* _WHAT NEEDS TO BE DONE_
Below is a listing from which only part is wanted; return exactly the lines from the one with "Click the green availability" up to and including the one with "Image resolution: width=1568 pixels, height=744".

* _LISTED RECORDS_
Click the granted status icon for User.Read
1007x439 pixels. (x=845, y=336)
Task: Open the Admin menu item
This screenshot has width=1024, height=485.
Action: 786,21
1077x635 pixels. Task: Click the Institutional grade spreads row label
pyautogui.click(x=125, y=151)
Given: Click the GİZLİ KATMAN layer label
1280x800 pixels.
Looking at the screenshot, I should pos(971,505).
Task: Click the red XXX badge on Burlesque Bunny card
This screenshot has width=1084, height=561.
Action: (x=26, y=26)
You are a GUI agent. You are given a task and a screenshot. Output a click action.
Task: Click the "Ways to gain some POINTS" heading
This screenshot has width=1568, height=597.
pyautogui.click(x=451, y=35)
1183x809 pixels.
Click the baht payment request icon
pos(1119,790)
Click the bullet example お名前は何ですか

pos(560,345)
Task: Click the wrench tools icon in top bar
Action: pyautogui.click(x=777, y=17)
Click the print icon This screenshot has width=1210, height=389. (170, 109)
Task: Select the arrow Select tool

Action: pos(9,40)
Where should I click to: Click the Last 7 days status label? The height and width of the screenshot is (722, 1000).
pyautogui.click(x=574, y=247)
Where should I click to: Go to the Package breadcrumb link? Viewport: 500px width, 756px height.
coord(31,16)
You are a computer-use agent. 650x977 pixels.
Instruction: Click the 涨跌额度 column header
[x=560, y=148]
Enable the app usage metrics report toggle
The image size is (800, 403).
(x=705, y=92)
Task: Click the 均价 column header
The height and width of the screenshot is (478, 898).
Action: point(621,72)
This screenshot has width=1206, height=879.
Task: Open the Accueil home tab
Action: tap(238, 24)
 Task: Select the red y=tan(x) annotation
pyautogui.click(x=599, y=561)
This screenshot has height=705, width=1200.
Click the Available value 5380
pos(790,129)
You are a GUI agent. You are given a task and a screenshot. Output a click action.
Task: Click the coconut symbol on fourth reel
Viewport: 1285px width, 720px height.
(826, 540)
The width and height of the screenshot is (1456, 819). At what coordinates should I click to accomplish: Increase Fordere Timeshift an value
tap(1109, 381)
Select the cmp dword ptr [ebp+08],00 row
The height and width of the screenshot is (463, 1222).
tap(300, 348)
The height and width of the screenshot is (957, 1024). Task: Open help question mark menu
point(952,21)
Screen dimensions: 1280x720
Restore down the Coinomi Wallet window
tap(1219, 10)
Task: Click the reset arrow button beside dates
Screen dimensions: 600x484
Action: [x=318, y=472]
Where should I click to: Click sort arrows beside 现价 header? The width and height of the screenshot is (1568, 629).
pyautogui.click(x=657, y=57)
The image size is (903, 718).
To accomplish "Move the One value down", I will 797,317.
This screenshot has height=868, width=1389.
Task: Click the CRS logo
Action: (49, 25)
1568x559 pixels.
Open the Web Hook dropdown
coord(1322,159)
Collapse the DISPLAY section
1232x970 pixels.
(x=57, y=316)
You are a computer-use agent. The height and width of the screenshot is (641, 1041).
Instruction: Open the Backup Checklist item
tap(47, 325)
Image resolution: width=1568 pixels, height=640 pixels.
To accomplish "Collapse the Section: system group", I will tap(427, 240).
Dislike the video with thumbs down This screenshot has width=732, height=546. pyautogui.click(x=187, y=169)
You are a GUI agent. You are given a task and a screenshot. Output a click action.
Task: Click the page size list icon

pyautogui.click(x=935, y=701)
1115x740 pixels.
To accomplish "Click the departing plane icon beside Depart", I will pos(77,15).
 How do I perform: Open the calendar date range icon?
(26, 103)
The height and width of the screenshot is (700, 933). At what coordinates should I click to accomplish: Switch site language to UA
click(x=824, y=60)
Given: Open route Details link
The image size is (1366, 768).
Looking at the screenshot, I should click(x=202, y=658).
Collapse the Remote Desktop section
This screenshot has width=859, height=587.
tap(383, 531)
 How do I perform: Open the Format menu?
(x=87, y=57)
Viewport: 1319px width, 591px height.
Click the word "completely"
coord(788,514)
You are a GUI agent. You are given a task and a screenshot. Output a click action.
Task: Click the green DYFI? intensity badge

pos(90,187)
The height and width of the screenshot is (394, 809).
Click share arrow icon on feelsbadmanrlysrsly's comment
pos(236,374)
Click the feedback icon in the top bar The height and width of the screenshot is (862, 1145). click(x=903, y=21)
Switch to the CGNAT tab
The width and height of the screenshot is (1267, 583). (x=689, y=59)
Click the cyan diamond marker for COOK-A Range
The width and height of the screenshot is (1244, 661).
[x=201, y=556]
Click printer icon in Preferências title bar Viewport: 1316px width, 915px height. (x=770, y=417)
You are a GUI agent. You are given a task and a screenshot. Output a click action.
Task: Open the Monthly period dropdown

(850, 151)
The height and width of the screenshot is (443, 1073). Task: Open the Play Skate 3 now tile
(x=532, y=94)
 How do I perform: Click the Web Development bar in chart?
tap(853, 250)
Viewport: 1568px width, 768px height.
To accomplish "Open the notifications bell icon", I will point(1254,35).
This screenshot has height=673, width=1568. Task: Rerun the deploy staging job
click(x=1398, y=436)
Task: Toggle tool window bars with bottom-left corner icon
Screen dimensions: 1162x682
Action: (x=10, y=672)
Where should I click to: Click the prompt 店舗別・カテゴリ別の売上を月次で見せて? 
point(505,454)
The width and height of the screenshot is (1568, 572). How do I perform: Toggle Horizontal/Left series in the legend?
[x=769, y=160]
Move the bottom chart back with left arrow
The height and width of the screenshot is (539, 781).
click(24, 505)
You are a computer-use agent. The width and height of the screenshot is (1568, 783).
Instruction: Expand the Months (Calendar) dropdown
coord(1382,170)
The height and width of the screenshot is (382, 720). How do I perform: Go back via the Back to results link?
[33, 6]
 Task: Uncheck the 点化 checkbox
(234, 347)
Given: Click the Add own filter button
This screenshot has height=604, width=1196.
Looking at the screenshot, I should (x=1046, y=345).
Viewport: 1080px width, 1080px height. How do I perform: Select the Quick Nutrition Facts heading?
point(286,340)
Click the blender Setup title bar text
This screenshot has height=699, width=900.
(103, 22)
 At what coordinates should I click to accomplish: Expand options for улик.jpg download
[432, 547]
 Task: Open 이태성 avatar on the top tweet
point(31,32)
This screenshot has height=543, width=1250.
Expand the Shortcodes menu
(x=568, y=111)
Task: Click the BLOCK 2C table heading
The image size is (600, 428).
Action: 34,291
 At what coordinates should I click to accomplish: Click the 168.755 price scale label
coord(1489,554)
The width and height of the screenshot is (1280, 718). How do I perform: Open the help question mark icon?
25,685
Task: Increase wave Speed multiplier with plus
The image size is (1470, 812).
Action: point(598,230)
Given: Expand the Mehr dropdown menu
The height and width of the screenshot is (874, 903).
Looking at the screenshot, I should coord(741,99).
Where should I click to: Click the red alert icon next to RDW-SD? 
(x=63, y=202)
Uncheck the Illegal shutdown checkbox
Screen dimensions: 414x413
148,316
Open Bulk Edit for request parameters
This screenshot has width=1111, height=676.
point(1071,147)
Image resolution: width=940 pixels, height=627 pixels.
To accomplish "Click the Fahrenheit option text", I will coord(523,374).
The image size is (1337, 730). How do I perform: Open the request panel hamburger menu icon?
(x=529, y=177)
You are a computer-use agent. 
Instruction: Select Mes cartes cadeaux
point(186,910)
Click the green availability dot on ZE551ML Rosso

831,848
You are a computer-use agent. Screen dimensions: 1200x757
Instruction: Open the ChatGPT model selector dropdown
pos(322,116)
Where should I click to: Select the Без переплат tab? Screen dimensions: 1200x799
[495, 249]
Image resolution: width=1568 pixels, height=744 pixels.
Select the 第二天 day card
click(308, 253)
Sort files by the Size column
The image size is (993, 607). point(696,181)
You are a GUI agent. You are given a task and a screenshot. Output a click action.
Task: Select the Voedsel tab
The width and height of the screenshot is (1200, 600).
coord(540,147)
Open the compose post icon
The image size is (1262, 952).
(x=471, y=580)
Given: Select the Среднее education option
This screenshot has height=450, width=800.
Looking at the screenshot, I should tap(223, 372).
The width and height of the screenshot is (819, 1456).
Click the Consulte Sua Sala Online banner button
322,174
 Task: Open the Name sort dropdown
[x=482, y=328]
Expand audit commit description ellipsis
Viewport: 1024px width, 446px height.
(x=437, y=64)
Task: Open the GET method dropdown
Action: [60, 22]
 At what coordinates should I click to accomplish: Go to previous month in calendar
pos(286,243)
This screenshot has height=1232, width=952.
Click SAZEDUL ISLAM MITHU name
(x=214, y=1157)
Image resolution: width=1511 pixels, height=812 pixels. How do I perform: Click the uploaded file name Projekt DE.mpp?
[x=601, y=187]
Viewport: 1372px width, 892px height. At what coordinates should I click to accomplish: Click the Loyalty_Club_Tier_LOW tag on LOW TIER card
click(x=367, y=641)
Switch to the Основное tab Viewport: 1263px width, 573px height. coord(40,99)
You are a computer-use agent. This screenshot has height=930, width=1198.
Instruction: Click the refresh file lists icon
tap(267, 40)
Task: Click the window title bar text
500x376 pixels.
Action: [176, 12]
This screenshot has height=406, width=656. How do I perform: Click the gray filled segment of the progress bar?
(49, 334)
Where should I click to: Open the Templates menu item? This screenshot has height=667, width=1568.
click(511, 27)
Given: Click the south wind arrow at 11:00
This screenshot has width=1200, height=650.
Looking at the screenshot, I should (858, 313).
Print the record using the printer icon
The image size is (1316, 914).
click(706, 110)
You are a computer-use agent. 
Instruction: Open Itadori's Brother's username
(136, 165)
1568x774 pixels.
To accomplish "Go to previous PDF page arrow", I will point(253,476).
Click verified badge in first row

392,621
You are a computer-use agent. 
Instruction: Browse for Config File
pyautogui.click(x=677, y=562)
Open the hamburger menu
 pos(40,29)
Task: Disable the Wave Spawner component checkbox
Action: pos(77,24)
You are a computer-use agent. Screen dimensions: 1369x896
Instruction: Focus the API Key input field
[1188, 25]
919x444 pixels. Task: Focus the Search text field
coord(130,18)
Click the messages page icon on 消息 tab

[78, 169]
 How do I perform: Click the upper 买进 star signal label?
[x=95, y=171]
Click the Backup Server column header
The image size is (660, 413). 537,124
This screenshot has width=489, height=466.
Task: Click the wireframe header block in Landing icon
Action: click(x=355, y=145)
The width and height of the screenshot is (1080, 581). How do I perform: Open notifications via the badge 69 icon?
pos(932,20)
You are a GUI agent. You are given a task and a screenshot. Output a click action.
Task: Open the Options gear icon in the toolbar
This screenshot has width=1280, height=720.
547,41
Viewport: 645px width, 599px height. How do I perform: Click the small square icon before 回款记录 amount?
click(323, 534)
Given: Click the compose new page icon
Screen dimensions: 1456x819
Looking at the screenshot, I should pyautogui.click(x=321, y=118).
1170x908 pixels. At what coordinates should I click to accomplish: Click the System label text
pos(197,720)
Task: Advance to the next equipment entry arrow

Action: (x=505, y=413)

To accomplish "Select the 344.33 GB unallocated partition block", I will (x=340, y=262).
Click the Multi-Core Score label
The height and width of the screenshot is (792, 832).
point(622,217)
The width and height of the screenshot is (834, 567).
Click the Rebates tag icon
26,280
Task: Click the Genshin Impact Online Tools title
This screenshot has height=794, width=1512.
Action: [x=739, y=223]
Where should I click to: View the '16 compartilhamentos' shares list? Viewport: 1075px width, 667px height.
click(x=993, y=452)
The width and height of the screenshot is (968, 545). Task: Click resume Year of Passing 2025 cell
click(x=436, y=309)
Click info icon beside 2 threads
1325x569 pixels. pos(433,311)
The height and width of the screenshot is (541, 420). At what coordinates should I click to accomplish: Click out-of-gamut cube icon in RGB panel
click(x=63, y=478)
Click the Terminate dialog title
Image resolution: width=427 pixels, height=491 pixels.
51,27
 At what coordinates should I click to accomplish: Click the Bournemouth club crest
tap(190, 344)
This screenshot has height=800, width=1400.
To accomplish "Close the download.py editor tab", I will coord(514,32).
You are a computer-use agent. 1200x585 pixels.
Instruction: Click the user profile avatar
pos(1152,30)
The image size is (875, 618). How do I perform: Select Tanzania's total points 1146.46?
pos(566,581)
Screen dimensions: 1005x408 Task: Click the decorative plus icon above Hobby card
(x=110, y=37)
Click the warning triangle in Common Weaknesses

* _SOLUTION TO THE EXERCISE_
Click the green availability dot on ZE551ML Rosso

831,848
You are a computer-use agent. Screen dimensions: 1200x757
Instruction: Open the ChatGPT model selector dropdown
pos(322,116)
Where should I click to: Select the Без переплат tab? Screen dimensions: 1200x799
[495, 249]
Image resolution: width=1568 pixels, height=744 pixels.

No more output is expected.